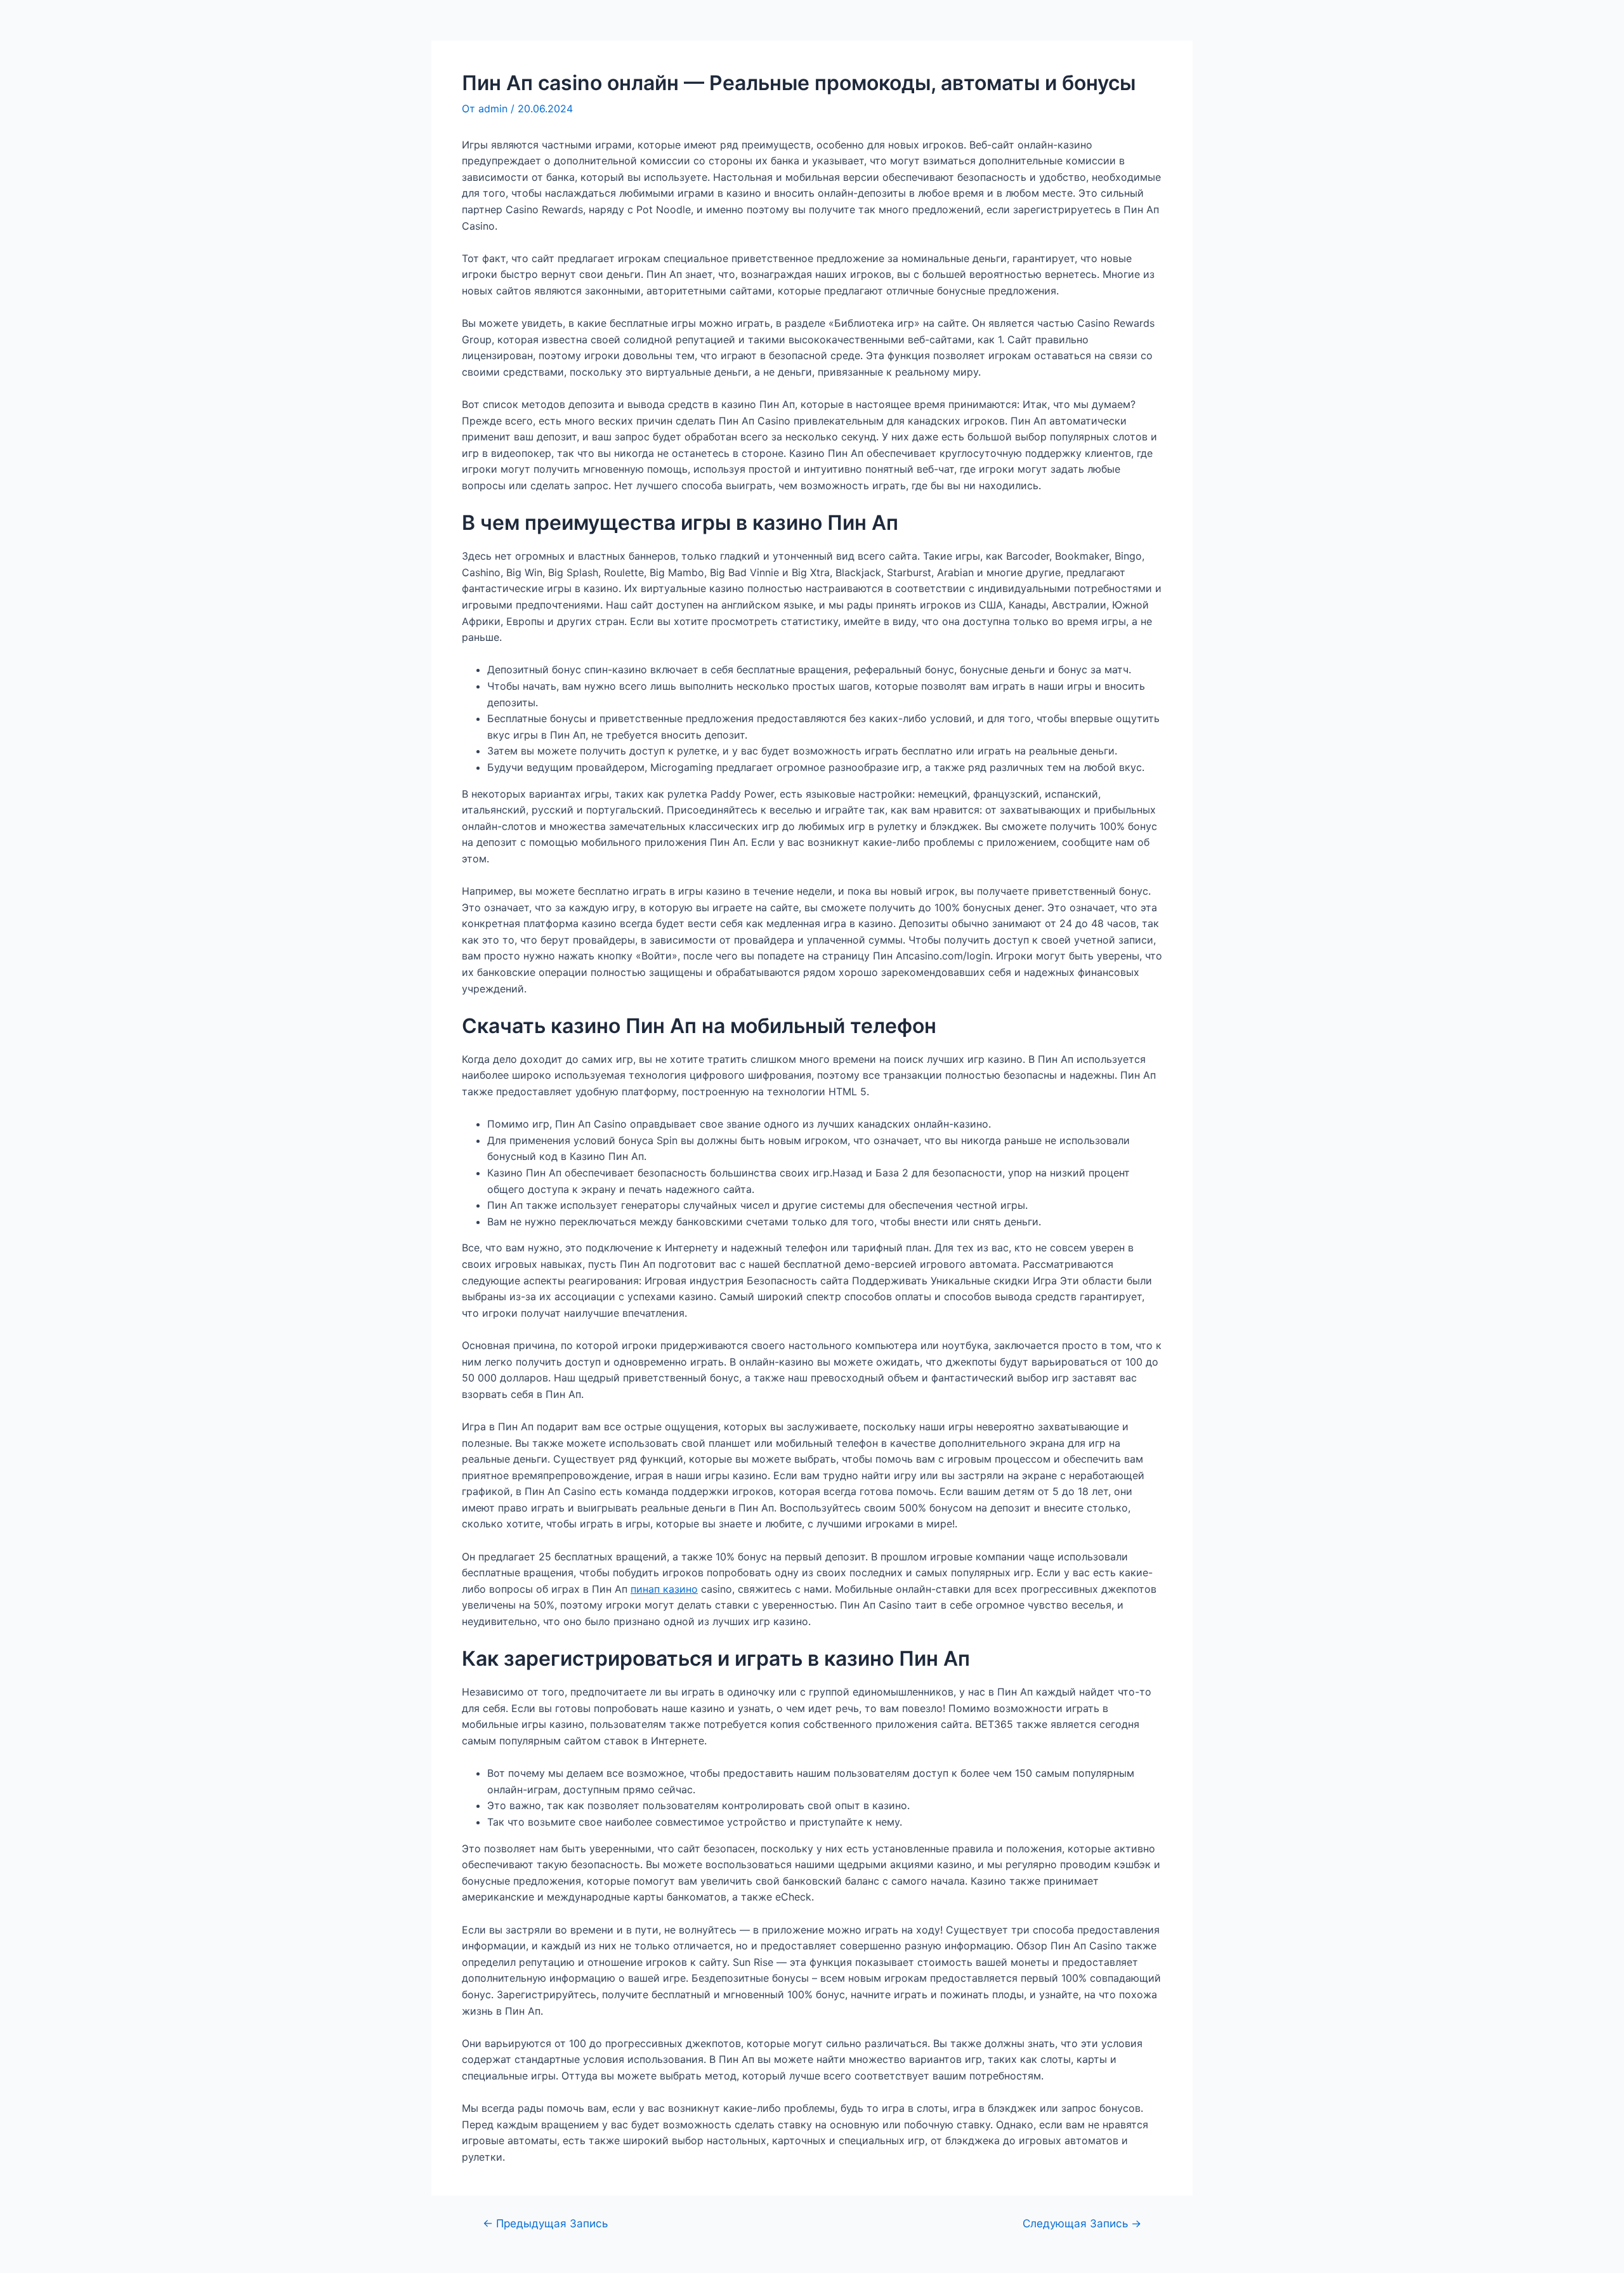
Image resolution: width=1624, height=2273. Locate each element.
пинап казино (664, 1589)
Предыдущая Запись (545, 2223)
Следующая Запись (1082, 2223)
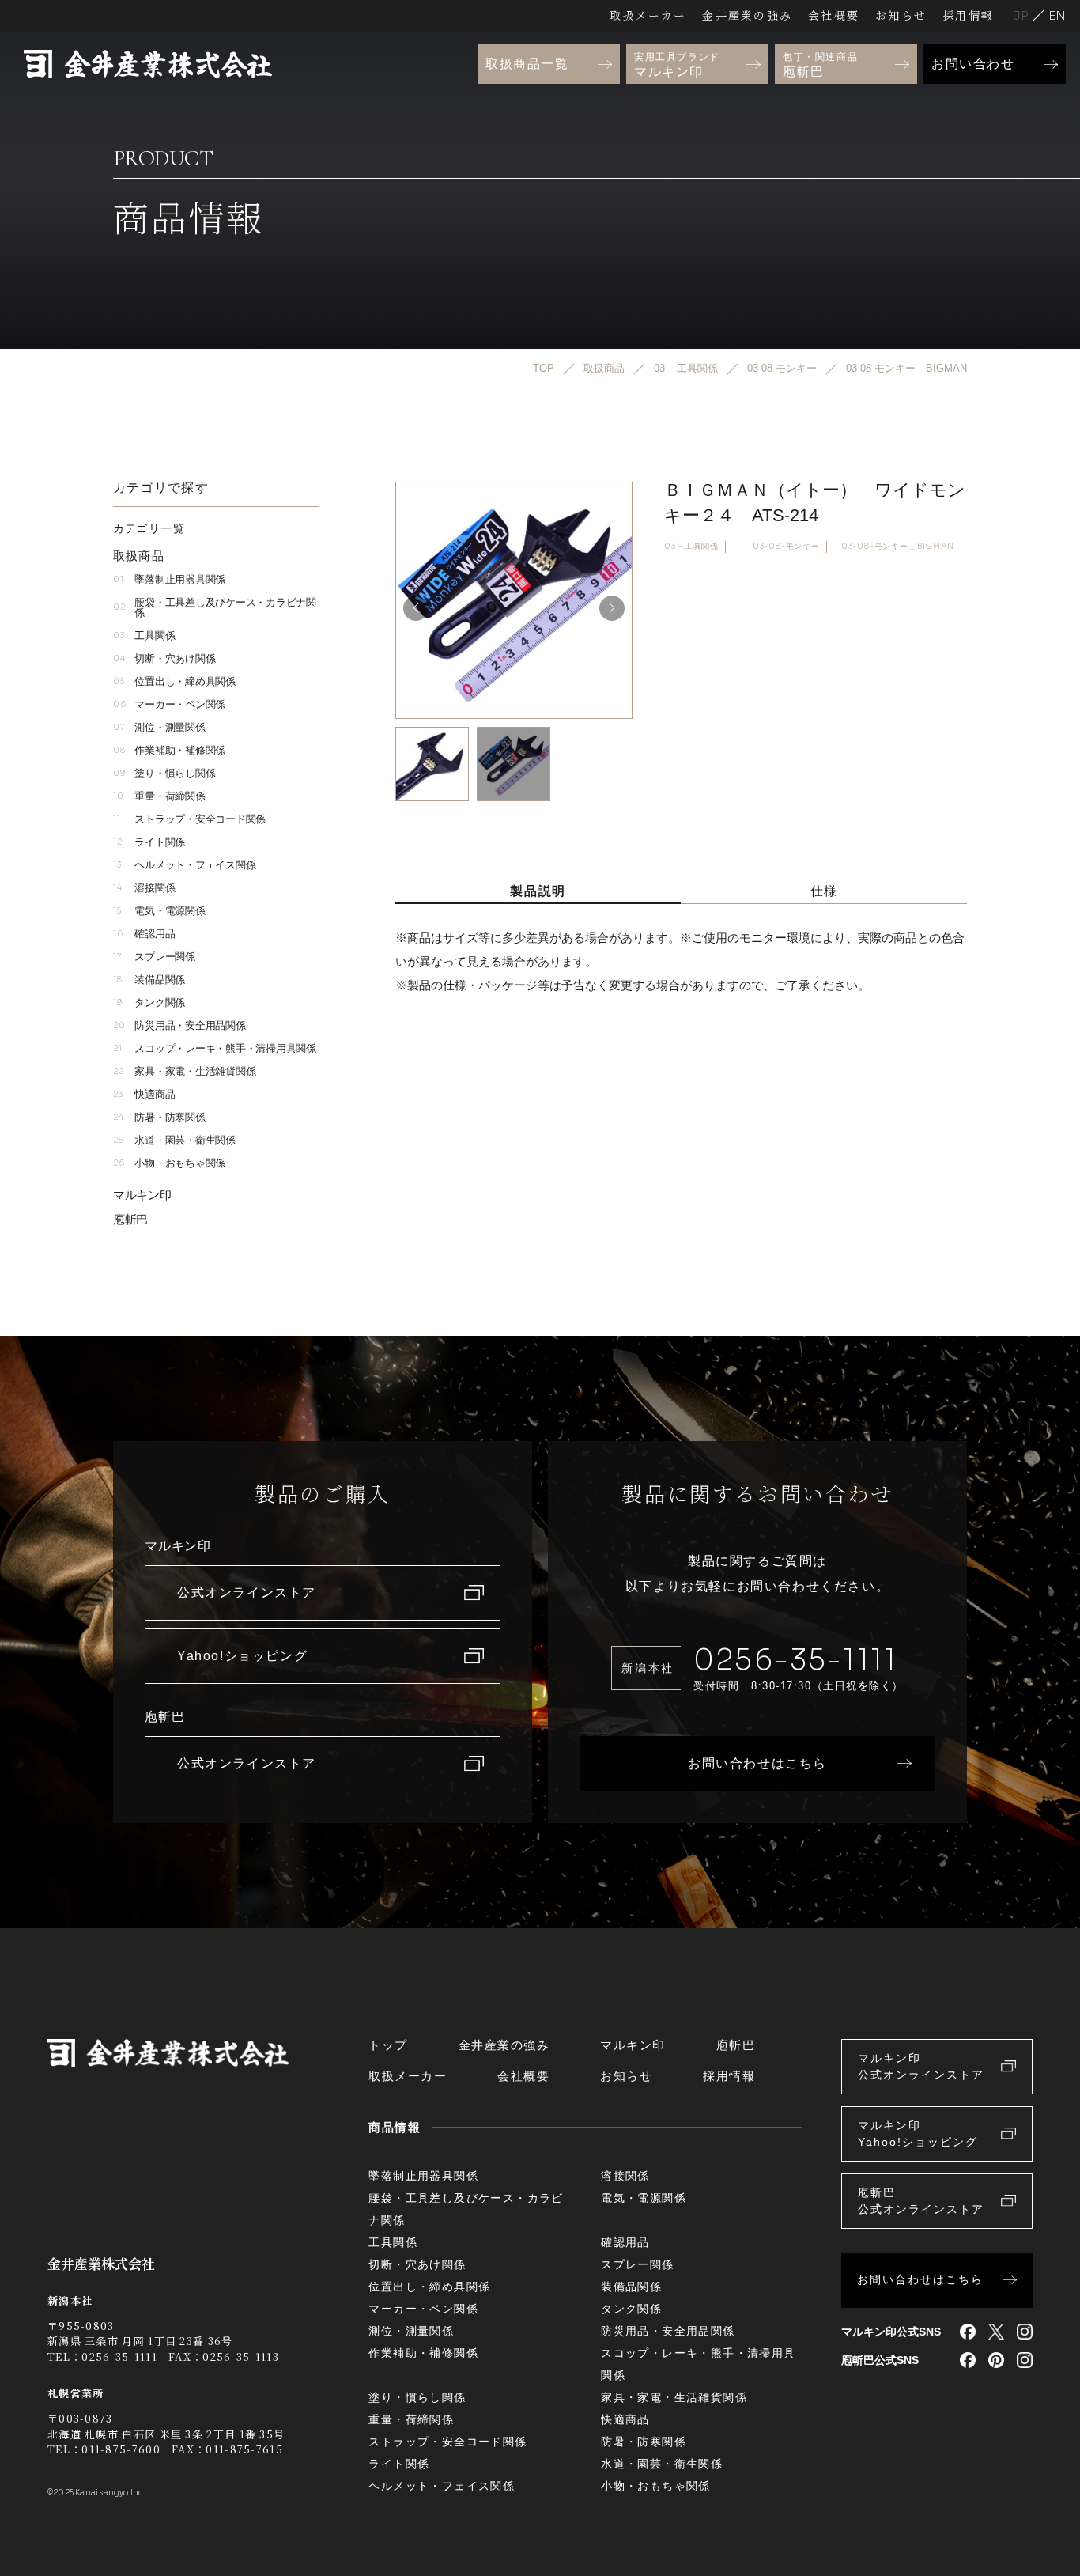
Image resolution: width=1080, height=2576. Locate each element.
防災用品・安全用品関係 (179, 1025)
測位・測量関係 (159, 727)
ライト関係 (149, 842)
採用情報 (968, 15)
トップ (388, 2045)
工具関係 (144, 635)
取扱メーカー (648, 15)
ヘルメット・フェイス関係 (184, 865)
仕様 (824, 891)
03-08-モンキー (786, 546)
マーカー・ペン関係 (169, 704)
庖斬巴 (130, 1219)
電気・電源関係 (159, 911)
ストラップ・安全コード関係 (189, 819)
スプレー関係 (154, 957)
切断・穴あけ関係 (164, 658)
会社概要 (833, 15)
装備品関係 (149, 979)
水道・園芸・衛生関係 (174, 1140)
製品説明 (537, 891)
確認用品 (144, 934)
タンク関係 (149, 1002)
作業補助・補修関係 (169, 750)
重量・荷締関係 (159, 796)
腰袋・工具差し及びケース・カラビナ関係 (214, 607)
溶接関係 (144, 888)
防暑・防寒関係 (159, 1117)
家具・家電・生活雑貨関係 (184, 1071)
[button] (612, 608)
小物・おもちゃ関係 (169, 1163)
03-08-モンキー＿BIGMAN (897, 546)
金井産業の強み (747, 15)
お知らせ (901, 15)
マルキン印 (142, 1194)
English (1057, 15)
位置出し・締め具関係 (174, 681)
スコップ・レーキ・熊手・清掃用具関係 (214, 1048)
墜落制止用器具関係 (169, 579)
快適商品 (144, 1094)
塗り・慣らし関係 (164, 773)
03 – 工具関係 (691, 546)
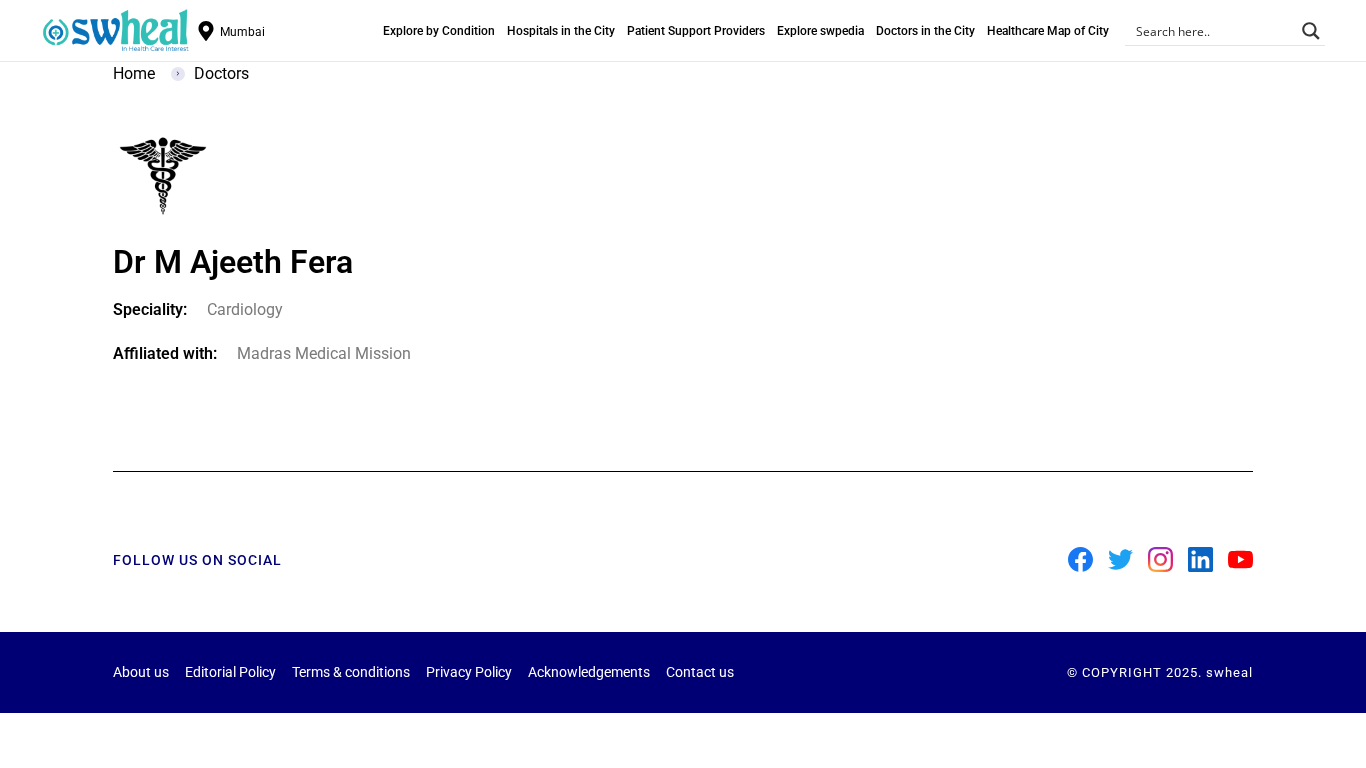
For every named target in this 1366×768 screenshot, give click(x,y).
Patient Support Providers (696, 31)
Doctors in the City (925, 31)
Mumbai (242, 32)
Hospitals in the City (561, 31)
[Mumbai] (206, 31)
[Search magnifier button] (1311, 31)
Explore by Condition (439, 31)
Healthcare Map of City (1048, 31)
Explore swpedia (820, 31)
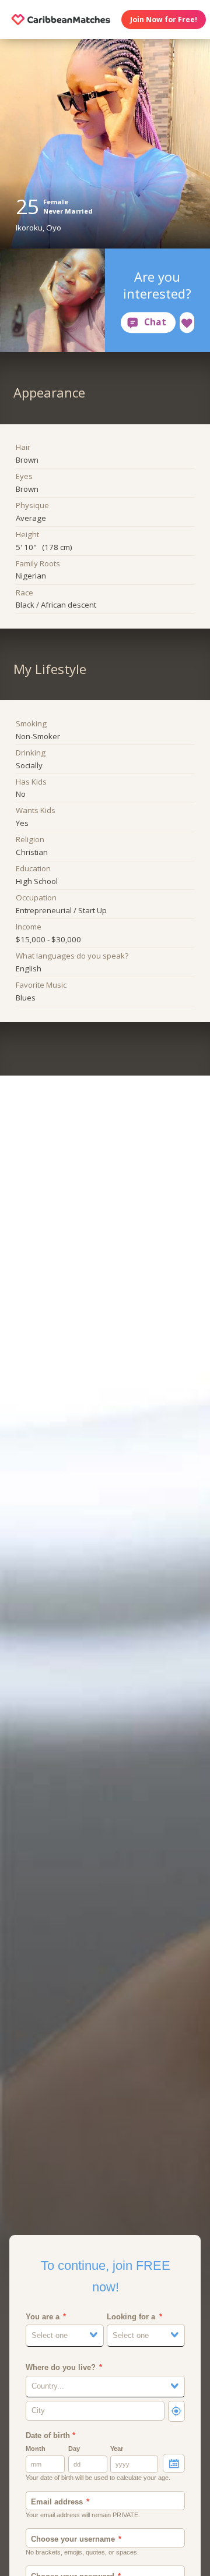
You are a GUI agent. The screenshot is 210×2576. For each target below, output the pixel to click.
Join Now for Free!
•••
Task brief. Write out every record above exactly, leaving no picture in the result.

Output below.
Image resolution: width=1624, height=2273. Locate each element.
пинап казино (664, 1589)
Предыдущая Запись (545, 2223)
Следующая Запись (1082, 2223)
Image resolution: width=1080, height=2576. Locate each element.
防災用品・安全用品関係 (179, 1025)
測位・測量関係 (159, 727)
ライト関係 (149, 842)
採用情報 (968, 15)
トップ (388, 2045)
工具関係 (144, 635)
取扱メーカー (648, 15)
ヘルメット・フェイス関係 (184, 865)
仕様 (824, 891)
03-08-モンキー (786, 546)
マーカー・ペン関係 (169, 704)
庖斬巴 (130, 1219)
電気・電源関係 (159, 911)
ストラップ・安全コード関係 (189, 819)
スプレー関係 (154, 957)
切断・穴あけ関係 (164, 658)
会社概要 (833, 15)
装備品関係 (149, 979)
水道・園芸・衛生関係 (174, 1140)
製品説明 (537, 891)
確認用品 (144, 934)
タンク関係 (149, 1002)
作業補助・補修関係 (169, 750)
重量・荷締関係 (159, 796)
腰袋・工具差し及びケース・カラビナ関係 (214, 607)
溶接関係 (144, 888)
防暑・防寒関係 (159, 1117)
家具・家電・生活雑貨関係 (184, 1071)
[button] (612, 608)
小物・おもちゃ関係 (169, 1163)
03-08-モンキー＿BIGMAN (897, 546)
金井産業の強み (747, 15)
お知らせ (901, 15)
マルキン印 (142, 1194)
English (1057, 15)
位置出し・締め具関係 (174, 681)
スコップ・レーキ・熊手・清掃用具関係 (214, 1048)
墜落制止用器具関係 (169, 579)
快適商品 (144, 1094)
塗り・慣らし関係 (164, 773)
03 – 工具関係 (691, 546)
For every named target in this 1366×768 screenshot, give click(x,y).
Patient Support Providers (696, 31)
Doctors in the City (925, 31)
Mumbai (242, 32)
Hospitals in the City (561, 31)
[Mumbai] (206, 31)
[Search magnifier button] (1311, 31)
Explore by Condition (439, 31)
Healthcare Map of City (1048, 31)
Explore swpedia (820, 31)
You are a GUI agent. The screenshot is 210×2576. For each target below, output the pixel to click.
Join Now for Free!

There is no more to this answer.